***** THE DATA

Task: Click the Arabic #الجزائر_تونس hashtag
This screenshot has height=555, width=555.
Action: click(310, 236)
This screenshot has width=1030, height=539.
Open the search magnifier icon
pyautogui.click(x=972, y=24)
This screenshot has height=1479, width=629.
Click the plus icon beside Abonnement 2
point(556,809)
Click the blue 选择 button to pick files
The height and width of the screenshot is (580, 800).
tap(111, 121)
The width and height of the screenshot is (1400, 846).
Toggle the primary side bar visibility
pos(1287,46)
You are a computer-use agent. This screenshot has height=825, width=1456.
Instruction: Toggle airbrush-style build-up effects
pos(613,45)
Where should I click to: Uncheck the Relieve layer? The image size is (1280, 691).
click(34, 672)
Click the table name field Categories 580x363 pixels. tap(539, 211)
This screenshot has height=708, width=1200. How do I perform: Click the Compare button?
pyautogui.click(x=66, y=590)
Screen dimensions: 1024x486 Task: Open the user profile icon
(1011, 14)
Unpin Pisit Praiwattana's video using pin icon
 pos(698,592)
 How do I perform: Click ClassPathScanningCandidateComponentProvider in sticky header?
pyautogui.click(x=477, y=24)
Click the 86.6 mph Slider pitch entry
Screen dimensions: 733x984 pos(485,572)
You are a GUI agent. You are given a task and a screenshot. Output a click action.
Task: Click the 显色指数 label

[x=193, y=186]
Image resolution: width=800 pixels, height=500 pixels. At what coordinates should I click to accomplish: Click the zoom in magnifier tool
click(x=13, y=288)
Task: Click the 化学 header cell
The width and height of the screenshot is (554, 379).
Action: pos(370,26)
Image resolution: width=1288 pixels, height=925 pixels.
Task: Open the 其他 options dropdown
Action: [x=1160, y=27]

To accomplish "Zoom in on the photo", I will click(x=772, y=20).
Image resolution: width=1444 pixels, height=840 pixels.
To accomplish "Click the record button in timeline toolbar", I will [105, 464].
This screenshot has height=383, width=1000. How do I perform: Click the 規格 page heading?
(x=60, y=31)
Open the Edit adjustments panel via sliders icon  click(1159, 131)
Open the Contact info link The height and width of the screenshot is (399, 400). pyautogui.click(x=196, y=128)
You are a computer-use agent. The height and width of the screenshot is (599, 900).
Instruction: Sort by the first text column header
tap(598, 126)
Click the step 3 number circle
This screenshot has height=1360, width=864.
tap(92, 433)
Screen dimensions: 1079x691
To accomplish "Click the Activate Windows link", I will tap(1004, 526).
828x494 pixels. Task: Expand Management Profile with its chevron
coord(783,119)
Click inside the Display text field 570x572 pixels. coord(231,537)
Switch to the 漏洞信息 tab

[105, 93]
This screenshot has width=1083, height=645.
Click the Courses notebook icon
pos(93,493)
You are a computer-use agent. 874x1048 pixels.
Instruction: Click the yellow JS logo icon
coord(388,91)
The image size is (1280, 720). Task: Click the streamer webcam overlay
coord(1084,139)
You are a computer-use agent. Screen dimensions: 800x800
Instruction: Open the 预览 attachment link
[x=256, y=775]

**********

EXERCISE OBJECTIVE: In the entries above, find each line with the word "will" and show it.

SOLUTION FOR THIS TASK:
To accomplish "Zoom in on the photo", I will click(x=772, y=20).
To accomplish "Click the record button in timeline toolbar", I will [105, 464].
To accomplish "Click the Activate Windows link", I will tap(1004, 526).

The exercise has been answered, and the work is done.